Atomic pipeline steps Each pipeline step (Steps 1–13) runs inside a single database transaction. If the step fails mid-execution, all its writes are rolled back — downstream steps never see partial results. Combined with idempotent transforms, this means recovery is always "re-run the failed step from scratch." For bulk steps that exceed practical transaction size (e.g., Step 8 stats aggregation across millions of rows), the step must write to a staging table and swap atomically (ALTER TABLE ... RENAME or truncate-and-insert within a transaction).
Date partitioning for time-series tables Tables that accumulate daily snapshots (product_behaviors, product_location_behaviors, inventory_quantities, all 16 _stats tables) must be partitioned by date using database declarative partitioning (PARTITION BY RANGE (snapshot_date) or period_start). Partition granularity: monthly for behavior/inventory tables, quarterly for stats tables. Old partitions can be detached and archived to S3 without affecting query performance on recent data. Retention policy is configured per table category and enforced by a scheduled maintenance job, not by the pipeline itself.

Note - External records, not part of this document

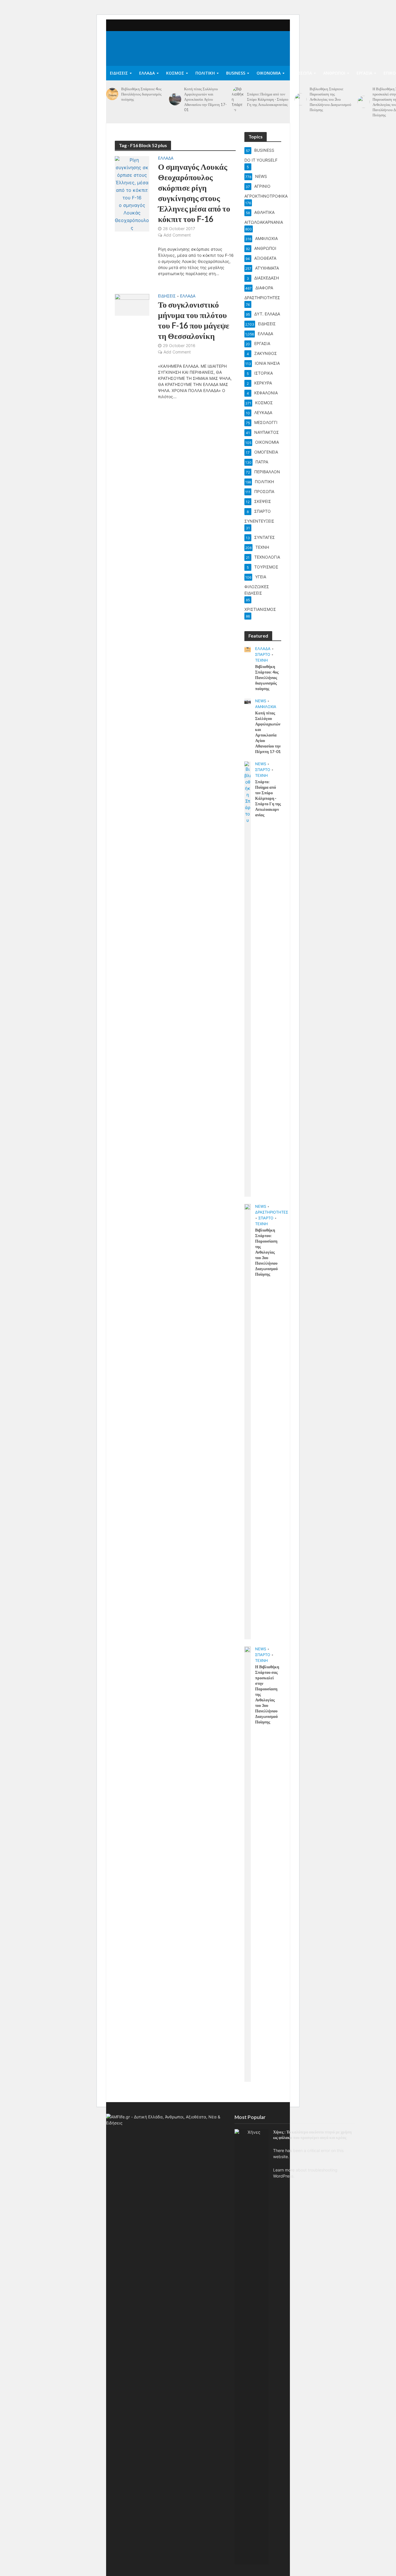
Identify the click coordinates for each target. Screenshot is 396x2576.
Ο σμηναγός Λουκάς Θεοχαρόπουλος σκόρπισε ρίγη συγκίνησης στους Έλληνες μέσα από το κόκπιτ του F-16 (194, 193)
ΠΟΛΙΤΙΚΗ (205, 73)
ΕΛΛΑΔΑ (147, 73)
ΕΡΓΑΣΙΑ (364, 73)
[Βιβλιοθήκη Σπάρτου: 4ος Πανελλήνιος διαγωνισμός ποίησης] (112, 94)
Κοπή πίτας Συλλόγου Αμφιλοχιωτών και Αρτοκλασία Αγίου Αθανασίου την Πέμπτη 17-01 (205, 99)
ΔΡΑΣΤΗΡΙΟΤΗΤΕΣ (271, 1212)
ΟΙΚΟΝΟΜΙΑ (269, 73)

Dates client-local, timestamps UTC All date columns (order_date, snapshot_date, period_start, birth_date) represent the client's business day in their local timezone — no timezone conversion at query time for daily aggregations. All timestamp columns (created_at, updated_at, refreshed_at) are stored as timestamptz in UTC. The client's timezone is defined in cw_global.client_config and used by the pipeline to determine the current business date at the start of each run. The boundary between "today" and "yesterday" is always the client's local midnight.

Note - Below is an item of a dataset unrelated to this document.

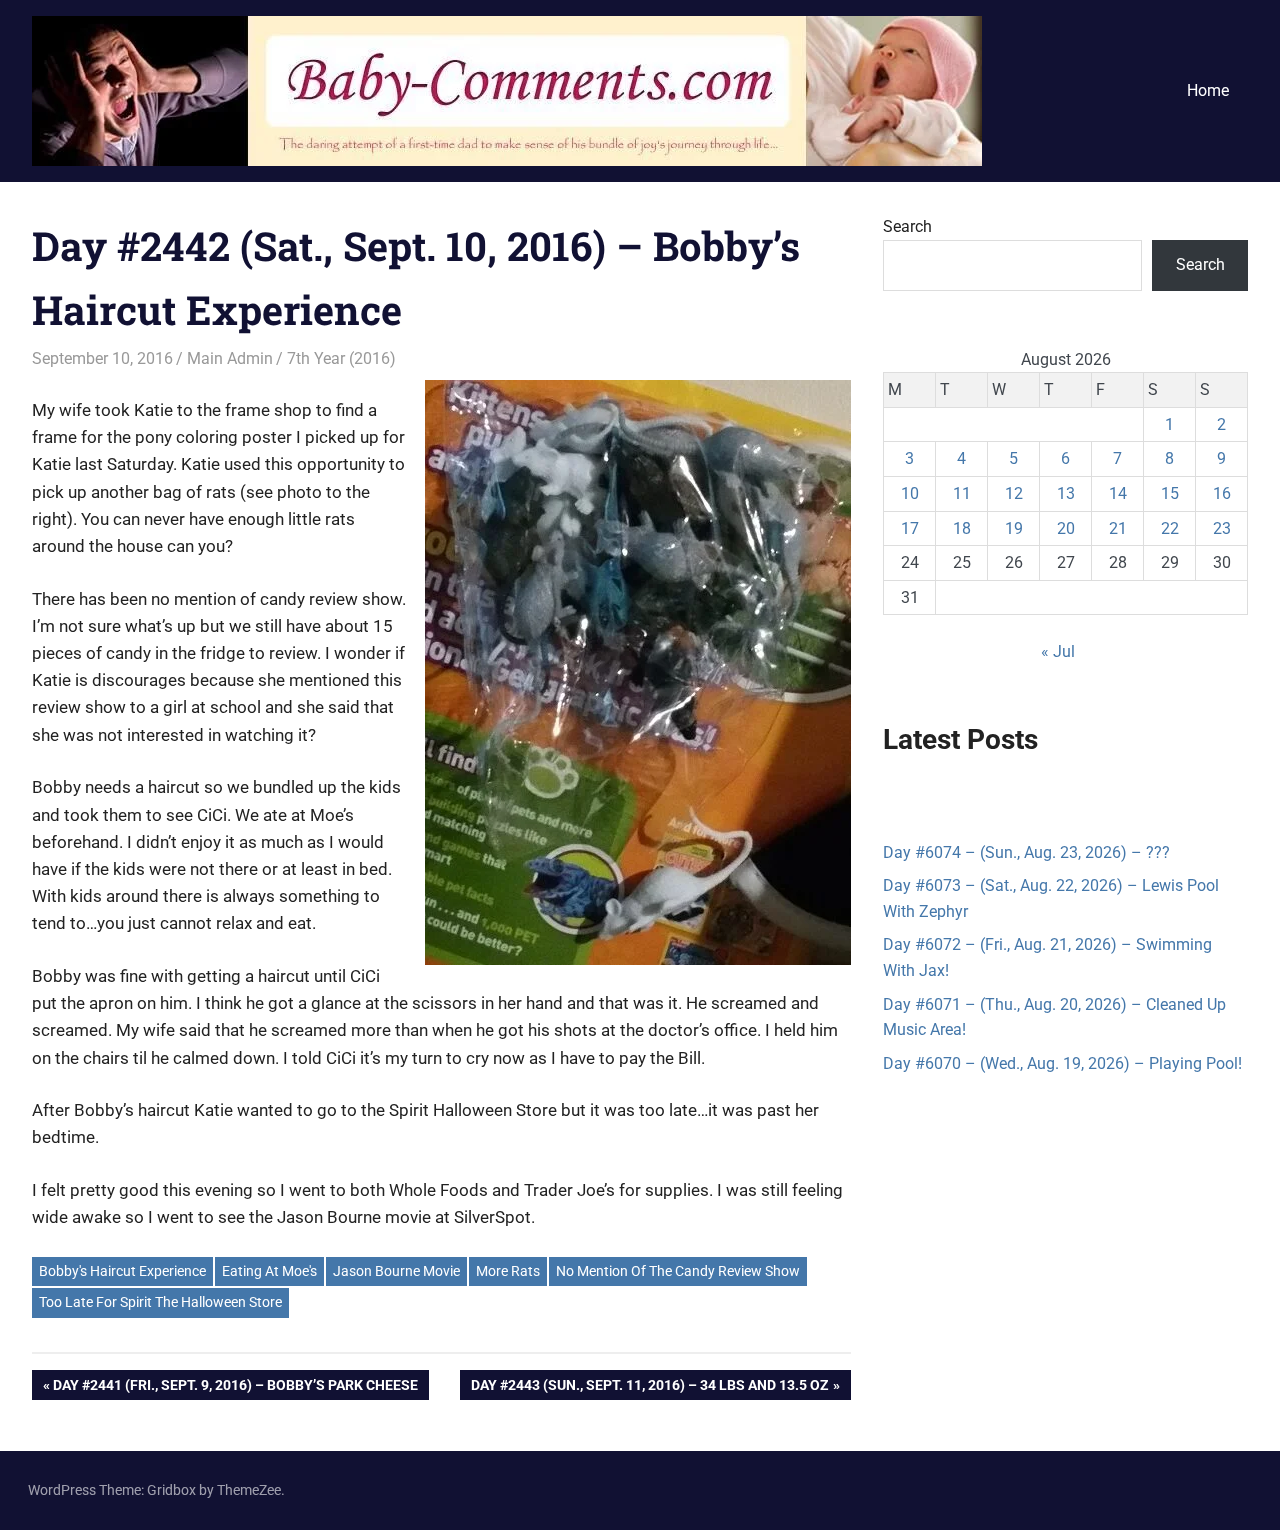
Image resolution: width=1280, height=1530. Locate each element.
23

Data quality gating Raw data from client ERP systems passes through a hard quality gate (Step 2: DataQualityGateway) before entering the production database. The gateway loads raw S3 JSON into a separate staging database, runs completeness, consistency, freshness, and statistical anomaly checks, and blocks the pipeline on critical failures. Two client-specific mappers per client: a lightweight Quality Mapper (Step 2, raw JSON → staging DB) for validation checks, and a full Production Mapper (Step 3, raw JSON → main DB) for normalization and upsert. Results are stored in the main DB (data_quality_* tables) and surfaced in the UI.